Officials at the world’s largest medical device company think their Mazor X Stealth robot-assisted spinal surgical platform could move complex procedures from an art to a science.
Medtronic is betting that robot-assisted surgery could be a game changer when it comes to spine surgeries.
The company late last year closed on its $1.7 billion purchase of Mazor Robotics and its robot-assisted surgery platform for the spine. A month later, Medtronic launched its Mazor X Stealth robotic-assisted spinal surgical platform in the U.S.
The Mazor X Stealth combines robotic guidance system technology from the Mazor acquisition with Medtronic’s StealthStation surgical navigation technology.
Dave Anderson, VP and general manager of enabling technologies at Medtronic, recently spoke with Medical Design & Outsourcing about how the Mazor X Stealth could greatly improve spine surgery outcomes.
MDO: Why is it important for Medtronic to compete in the robot-assisted orthopedic surgery space?
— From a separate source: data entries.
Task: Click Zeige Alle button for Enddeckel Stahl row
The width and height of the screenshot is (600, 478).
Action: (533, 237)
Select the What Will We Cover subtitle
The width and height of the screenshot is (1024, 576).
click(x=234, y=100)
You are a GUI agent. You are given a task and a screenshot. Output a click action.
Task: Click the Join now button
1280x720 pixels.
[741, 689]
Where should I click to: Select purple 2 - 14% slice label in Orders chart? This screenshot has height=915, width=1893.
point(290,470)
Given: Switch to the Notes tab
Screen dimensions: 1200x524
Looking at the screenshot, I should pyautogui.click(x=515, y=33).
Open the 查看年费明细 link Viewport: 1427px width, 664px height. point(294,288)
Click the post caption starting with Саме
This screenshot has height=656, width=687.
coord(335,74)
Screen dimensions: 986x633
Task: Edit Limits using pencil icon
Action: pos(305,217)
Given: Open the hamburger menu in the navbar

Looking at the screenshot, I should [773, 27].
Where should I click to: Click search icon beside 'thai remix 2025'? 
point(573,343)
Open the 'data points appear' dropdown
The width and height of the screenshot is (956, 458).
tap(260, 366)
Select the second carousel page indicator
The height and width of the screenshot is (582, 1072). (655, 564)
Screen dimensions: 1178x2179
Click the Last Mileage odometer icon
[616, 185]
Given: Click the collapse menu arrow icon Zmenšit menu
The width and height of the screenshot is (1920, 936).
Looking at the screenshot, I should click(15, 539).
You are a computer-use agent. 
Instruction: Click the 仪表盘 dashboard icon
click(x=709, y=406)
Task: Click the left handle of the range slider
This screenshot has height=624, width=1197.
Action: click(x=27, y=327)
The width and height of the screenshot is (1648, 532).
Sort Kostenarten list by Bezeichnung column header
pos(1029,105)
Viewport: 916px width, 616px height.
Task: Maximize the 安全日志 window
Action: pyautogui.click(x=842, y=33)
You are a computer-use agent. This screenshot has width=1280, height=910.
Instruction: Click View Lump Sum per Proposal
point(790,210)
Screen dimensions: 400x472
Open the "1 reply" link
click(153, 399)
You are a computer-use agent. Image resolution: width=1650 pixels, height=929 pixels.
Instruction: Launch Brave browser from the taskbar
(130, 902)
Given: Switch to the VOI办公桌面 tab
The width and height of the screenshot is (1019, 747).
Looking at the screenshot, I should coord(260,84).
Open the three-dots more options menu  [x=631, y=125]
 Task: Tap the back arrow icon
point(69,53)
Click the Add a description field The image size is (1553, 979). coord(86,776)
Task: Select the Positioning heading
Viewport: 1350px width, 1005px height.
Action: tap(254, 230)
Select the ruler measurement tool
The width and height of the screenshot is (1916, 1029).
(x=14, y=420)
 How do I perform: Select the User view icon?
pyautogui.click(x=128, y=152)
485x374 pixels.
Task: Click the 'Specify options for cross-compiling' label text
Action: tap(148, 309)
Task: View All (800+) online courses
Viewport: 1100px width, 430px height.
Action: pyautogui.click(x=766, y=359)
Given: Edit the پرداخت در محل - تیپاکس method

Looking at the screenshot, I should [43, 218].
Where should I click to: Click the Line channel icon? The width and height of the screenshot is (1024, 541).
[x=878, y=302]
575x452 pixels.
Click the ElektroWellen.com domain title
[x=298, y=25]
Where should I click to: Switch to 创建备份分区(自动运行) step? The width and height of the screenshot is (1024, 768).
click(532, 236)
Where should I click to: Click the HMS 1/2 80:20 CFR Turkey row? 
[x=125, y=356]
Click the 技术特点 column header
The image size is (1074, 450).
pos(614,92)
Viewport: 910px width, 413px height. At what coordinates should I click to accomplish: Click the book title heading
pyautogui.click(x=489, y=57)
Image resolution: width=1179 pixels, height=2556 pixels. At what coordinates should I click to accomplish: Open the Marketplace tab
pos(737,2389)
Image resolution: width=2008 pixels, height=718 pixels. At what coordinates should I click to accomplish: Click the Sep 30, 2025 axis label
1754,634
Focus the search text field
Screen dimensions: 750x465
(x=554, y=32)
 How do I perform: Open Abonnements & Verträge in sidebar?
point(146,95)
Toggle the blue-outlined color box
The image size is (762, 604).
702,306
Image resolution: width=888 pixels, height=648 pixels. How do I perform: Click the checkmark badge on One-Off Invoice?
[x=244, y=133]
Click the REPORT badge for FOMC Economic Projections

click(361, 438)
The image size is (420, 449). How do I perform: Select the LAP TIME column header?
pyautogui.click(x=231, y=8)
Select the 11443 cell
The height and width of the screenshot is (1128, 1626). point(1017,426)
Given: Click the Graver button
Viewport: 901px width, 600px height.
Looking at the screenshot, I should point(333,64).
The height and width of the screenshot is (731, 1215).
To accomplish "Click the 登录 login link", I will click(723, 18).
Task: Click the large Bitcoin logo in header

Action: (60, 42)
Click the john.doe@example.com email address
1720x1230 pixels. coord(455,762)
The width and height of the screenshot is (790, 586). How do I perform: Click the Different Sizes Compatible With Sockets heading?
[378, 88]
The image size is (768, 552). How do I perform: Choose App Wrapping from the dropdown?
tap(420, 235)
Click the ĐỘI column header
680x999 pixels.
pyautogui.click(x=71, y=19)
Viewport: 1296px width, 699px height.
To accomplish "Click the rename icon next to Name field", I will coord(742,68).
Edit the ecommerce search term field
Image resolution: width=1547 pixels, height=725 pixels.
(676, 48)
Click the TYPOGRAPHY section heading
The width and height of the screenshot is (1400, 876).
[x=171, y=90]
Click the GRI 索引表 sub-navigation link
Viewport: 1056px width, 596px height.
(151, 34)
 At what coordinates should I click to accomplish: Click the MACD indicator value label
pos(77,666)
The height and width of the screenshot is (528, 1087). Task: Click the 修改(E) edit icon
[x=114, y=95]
Anderson: It’s really about improving outcomes. If you take spine in particular, for example, you can see over the past decades that it hasn’t been as predictable as we want. It’s complex. So how do we move complex procedures to be really predictable, moving them from art to science? How do we simplify them? All those things are what robotics can bring us. … In many procedure types, and spine being a classic example, there’s been a lot of innovation, but outcomes aren’t where we need them to be. That plays into the opioid crisis as well — as failed back surgery causes pain which then causes, unfortunately, the opioid crisis that we’re facing.